Store and non-store retailers generated $530.3 billion in operating revenue in 2013. More than half of retail operating revenue was generated in three subsectors, with motor vehicle and parts dealers accounting for 22.5%, food and beverage stores for 21.4% and gasoline stations for 12.1%.

Store retailers are divided into chain stores and non-chain stores. Chain stores, defined as operating four or more locations within the same industry group and under the same legal ownership, accounted for 46.6% of retail store operating revenue.

Among retail subsectors, clothing and clothing accessories stores had the highest profit margin at 7.8%. In comparison, motor vehicle and parts dealers recorded the lowest profit margin (2.4%).

Managing inventory levels is one of the ways that retail stores control their costs.
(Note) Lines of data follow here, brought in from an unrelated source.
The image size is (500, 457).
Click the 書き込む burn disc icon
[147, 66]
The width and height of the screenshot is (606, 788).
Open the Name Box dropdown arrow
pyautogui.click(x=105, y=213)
A key measure that they use is inventory turnover, or the amount of times in a year that they turn over their inventory. Store retailers turned over their inventory (cost of goods sold divided by the average inventory value) 5.9 times in 2013.

The cost of goods sold by retailers totalled $387.9 billion, or 73.1% of their operating revenue. The next highest expense item was total labour remuneration, at $57.6 billion, or 10.9% of operating revenue.
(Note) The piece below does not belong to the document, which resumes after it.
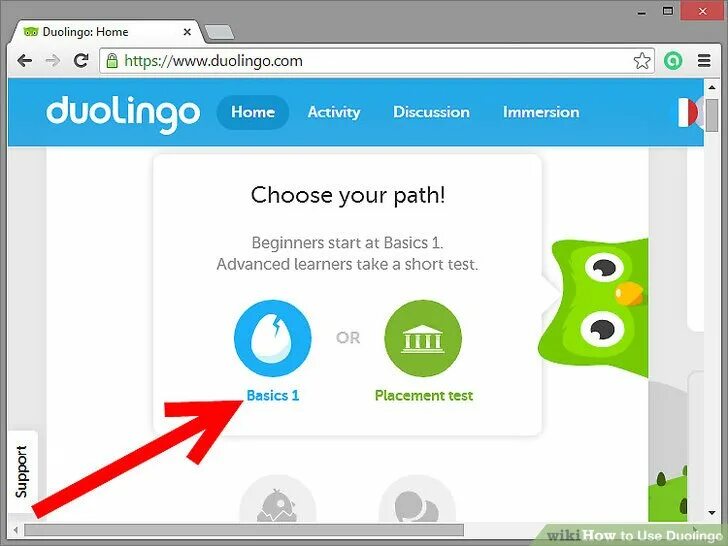Open the Discussion tab
728x546 pixels.
431,112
Non-store retailers accounted for 3.6% of retail operating revenue. The vast majority of sales were in the fuel dealers industry (52.6%) and in the electronic shopping and mail-order houses industry group (32.7%). The remaining sales were made up by other direct selling establishments (10.9%) and vending machine operators (3.7%).

In-store sales continued to account for the vast majority of retail operating revenue at 92.6%. E-commerce sales totalled $9.8 billion, or 1.8% of retail operating revenue.

  Note to readers

CANSIM tables 080-0028 to 080-0032 are replacing CANSIM tables 080-0012, 080-0013, 080-0023, 080-0025 and 080-0026, which have been terminated with this release.

Changes in methodology were made to the Annual Retail Trade Survey and the Annual Retail Non-store Survey. Users should, therefore, exercise caution when comparing 2013 data with historical datasets. For more information on the methodology changes, consult the document on the Integrated Business Statistics Program in the Behind the data feature of our website.

Beginning with this release, data are based on the 2012 North American Industrial Classification System.

The publication Annual Retail Trade (Catalogue number63-270-X) is no longer available. Data from the Annual Retail Trade Survey and the Annual Retail Non-store Survey will now be released in CANSIM.

This release combines data from the Annual Retail Trade Survey and the Annual Retail Non-store Survey. The operating profit is obtained by subtracting total operating expenses and the cost of goods sold from total operating revenues. The ratio is expressed as a percentage of the total operating revenues. The gross margin is the difference between total operating revenue and the cost of goods sold.